(Data for review begins)
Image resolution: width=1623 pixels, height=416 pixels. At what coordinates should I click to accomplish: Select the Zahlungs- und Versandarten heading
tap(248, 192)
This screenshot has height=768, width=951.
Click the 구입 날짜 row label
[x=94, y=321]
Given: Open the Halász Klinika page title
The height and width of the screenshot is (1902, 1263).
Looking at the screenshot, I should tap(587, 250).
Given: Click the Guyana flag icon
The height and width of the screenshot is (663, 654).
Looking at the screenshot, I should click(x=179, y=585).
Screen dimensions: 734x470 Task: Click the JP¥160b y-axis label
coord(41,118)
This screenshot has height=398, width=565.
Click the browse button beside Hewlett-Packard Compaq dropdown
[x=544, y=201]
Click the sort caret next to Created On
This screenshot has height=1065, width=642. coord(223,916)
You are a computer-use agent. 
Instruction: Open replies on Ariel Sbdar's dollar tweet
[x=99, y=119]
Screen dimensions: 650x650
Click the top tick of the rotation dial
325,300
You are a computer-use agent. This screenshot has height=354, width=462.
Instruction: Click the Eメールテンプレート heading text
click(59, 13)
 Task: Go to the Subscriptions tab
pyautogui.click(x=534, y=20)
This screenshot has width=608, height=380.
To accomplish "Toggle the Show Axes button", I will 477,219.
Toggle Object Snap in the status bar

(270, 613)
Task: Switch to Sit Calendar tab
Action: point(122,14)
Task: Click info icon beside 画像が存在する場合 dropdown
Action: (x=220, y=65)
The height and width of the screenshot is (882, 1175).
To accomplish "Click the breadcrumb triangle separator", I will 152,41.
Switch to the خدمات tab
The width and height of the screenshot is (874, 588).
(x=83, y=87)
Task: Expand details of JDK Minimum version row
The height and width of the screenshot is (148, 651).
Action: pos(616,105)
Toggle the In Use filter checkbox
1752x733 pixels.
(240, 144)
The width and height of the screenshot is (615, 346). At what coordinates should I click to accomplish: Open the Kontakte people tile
(Data for review ends)
● Description of the task:
Report only how many lines above include "Given".

● Result for this task:
2